What to work on
Say how many lines in the records contain "menu". The reply must consist of the number alone.

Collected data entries

———

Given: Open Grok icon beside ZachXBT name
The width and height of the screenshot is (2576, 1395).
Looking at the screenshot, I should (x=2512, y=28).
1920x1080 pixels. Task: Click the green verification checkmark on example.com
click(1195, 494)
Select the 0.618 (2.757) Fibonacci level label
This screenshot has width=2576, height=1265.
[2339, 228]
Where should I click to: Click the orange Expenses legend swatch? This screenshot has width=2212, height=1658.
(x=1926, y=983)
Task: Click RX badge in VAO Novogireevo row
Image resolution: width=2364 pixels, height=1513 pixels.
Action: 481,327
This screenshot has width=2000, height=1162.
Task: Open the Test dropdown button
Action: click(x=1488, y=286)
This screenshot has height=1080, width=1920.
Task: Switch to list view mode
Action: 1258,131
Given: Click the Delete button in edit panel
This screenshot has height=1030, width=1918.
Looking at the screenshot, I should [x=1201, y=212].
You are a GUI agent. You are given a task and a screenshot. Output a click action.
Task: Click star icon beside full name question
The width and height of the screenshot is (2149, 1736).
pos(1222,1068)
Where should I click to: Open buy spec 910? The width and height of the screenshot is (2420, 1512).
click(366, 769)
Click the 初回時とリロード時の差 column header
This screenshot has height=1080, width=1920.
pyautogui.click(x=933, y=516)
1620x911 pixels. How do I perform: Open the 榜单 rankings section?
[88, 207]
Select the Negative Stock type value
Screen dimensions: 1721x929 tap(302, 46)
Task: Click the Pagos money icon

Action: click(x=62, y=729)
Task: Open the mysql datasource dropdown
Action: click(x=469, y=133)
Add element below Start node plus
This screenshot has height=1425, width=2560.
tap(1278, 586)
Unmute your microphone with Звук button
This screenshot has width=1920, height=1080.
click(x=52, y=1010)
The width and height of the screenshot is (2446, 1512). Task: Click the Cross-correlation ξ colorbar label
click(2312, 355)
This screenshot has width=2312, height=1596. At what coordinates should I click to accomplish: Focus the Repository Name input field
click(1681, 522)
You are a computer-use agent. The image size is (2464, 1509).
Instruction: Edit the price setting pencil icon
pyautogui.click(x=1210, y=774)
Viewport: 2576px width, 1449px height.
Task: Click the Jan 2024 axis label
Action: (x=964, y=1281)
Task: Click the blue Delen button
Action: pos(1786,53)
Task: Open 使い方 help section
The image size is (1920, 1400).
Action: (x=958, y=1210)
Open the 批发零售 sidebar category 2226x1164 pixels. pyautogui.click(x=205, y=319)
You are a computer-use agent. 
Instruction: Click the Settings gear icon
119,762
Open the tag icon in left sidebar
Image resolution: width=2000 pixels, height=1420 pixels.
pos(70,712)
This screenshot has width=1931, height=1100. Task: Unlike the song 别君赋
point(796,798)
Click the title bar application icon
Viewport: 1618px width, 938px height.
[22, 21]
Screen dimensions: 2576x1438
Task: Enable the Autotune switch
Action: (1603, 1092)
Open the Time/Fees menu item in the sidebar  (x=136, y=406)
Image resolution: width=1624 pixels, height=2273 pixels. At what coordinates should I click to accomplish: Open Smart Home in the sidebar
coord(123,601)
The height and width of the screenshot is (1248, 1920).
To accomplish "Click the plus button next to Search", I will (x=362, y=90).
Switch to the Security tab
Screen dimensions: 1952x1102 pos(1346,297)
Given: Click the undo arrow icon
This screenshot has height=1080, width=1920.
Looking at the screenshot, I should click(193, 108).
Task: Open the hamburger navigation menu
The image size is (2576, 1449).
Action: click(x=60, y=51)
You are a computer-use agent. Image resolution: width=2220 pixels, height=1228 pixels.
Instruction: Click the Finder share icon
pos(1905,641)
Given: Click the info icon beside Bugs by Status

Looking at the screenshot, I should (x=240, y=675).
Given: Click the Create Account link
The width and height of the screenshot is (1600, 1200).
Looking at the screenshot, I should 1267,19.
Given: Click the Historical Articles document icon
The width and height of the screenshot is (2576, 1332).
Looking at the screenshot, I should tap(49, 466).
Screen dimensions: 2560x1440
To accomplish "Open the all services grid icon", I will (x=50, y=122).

———

Solution below
2